● **Records to use**:
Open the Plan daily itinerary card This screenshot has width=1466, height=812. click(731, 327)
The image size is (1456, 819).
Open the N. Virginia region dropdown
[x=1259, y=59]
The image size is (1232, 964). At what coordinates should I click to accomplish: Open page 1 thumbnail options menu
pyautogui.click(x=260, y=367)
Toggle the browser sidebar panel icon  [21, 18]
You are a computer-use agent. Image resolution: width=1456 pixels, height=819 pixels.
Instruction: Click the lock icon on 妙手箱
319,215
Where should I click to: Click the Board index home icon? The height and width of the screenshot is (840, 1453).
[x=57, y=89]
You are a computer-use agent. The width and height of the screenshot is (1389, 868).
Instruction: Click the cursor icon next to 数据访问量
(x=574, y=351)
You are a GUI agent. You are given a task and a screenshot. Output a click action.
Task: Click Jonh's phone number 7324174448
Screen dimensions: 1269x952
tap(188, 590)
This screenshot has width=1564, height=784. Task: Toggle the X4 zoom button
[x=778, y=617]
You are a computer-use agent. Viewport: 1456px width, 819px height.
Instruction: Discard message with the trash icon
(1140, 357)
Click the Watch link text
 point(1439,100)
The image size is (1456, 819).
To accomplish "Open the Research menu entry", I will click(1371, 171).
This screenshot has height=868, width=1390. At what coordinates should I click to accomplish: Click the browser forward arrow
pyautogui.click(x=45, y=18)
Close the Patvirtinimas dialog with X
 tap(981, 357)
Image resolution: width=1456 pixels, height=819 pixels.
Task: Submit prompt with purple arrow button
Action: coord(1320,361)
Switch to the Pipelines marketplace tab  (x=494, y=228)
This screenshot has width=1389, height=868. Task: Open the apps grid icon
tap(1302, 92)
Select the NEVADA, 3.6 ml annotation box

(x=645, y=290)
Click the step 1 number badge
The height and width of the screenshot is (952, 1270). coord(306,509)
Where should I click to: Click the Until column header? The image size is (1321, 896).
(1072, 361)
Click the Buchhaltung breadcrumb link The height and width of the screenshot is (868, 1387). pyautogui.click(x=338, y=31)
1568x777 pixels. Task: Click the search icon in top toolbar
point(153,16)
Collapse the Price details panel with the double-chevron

● **Aim of the task**: Taking the line with "Instruction: Click the lock icon on 妙手箱" as the first and the line with "You are a computer-use agent. The" as the last, retype that stretch of the data above exactly, with no other lines.

● **Solution**:
Instruction: Click the lock icon on 妙手箱
319,215
Where should I click to: Click the Board index home icon? The height and width of the screenshot is (840, 1453).
[x=57, y=89]
You are a computer-use agent. The width and height of the screenshot is (1389, 868).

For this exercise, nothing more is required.